Launched earlier this year, the Lean In Circle for Tradeswomen aims to help women in construction battle harassment and bias on jobsites. About 700 tradeswomen participate, sharing stories ranging from name calling to receiving pointed questions about their sexuality at work. Industry leaders hope to fight harassment in order to bolster the number of women in construction as the industry battles with labor shortages. An analysis of federal data by the Associated Builders and Contractors found that construction firms need to hire at least 430,000 new skilled workers this year to meet infrastructure spending.
Right now, only 4% of construction laborers in the United States are women, according to the Bureau of Labor Statistics.

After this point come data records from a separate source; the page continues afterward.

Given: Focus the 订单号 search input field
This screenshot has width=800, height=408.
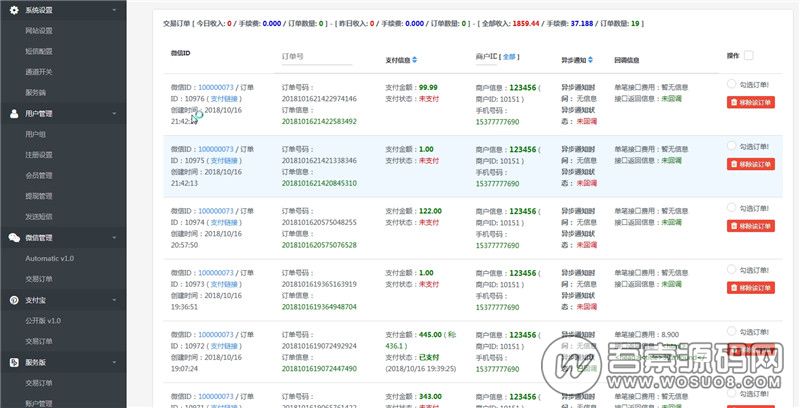Looking at the screenshot, I should coord(317,59).
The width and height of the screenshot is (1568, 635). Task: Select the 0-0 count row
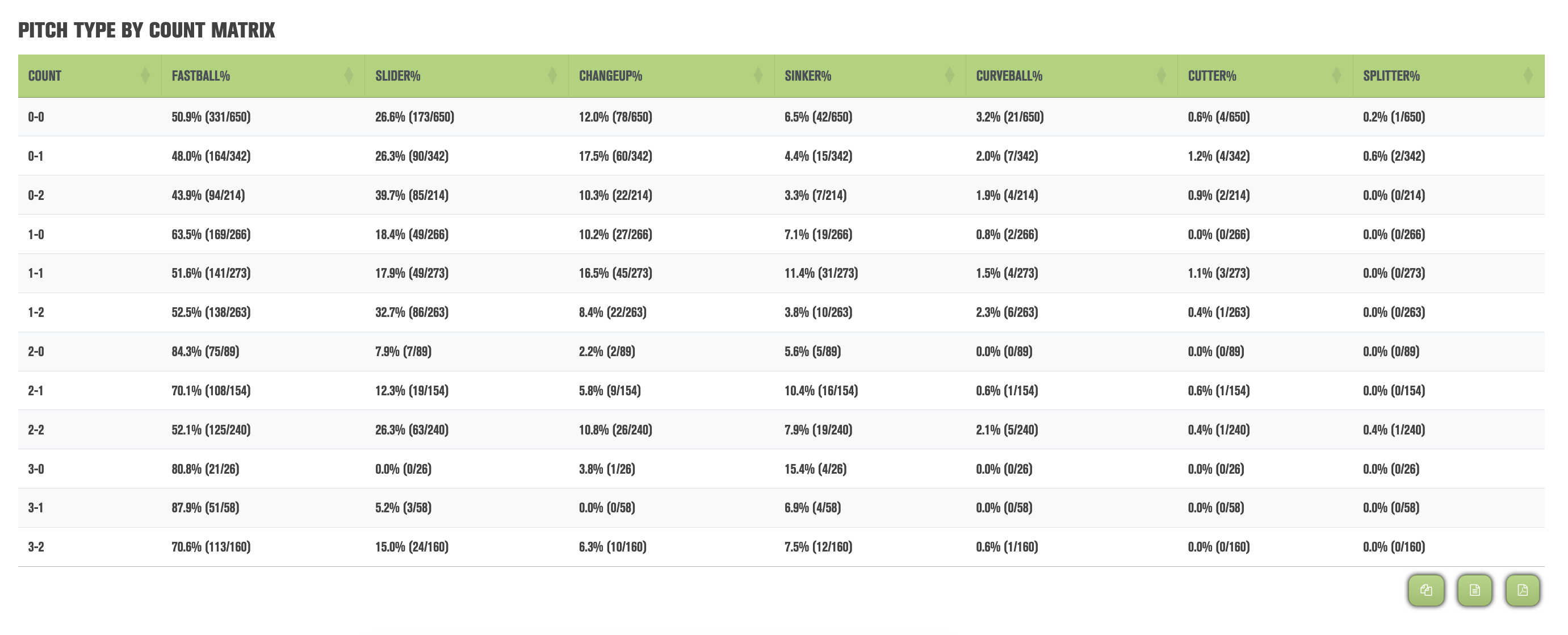781,117
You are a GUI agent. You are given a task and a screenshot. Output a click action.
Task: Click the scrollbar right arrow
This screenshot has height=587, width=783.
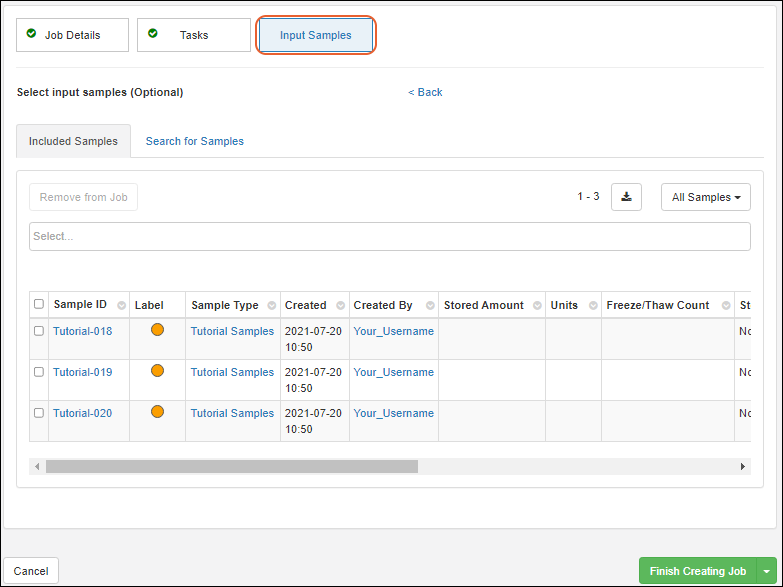[742, 467]
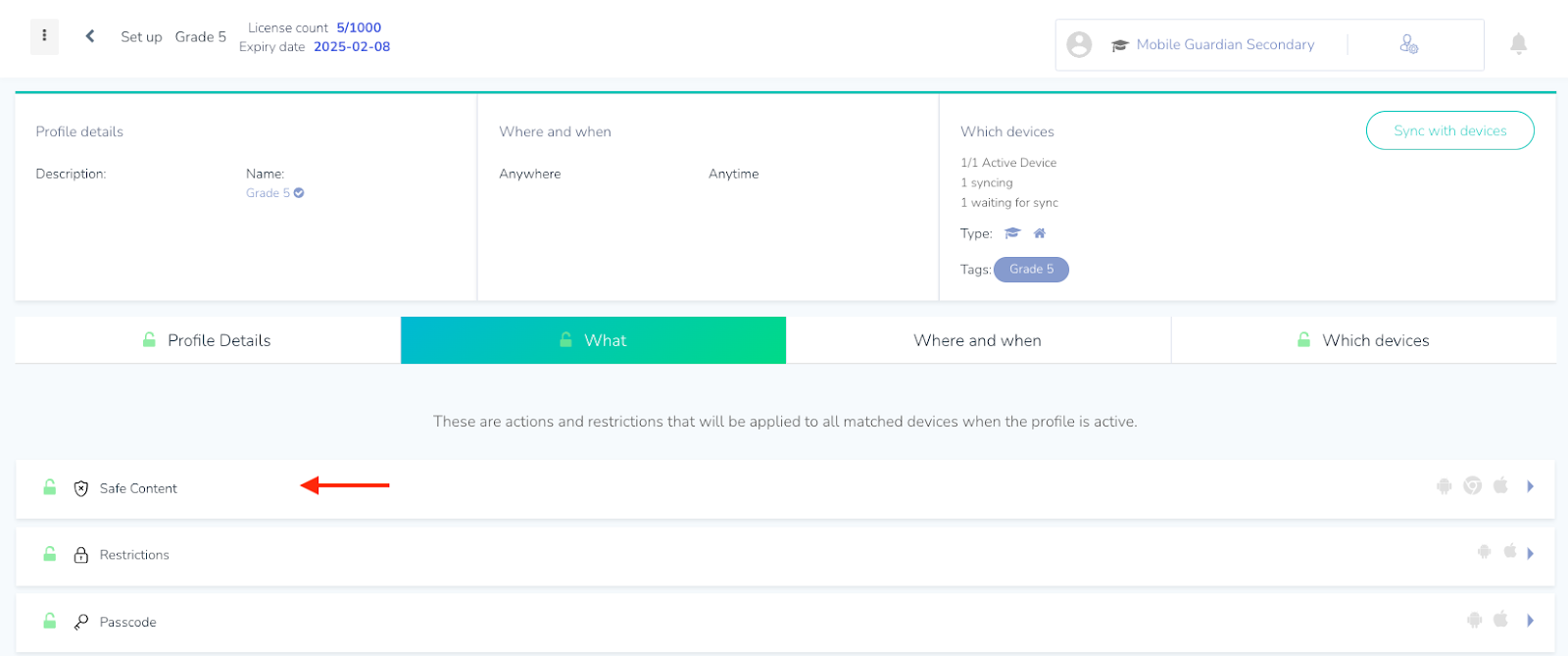
Task: Go back with the left chevron arrow
Action: click(x=90, y=36)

“We are really only employing from half the workforce,” said Brian Turmail, the Associated General Contractors of America’s vice president of public affairs, who also spearheads workforce development. “We are struggling with labor shortages with one hand tied behind our back.”
This comes at a time when the pandemic has exacted a disproportionate toll on jobs where women dominate, like restaurant servers and cashiers. Nearly 2.5 million women lost jobs and stopped looking for work during the pandemic.
Meanwhile, much of the construction industry was deemed essential, sparing it from mass layoffs. For advocates, it is evidence that more women should aspire to construction careers, which start with paid apprenticeships and can lead to unionized jobs with middle-class wages.
The median salary for plumbers and electricians, for instance, is about $56,000 a year, with the top 10% of earners making $98,000.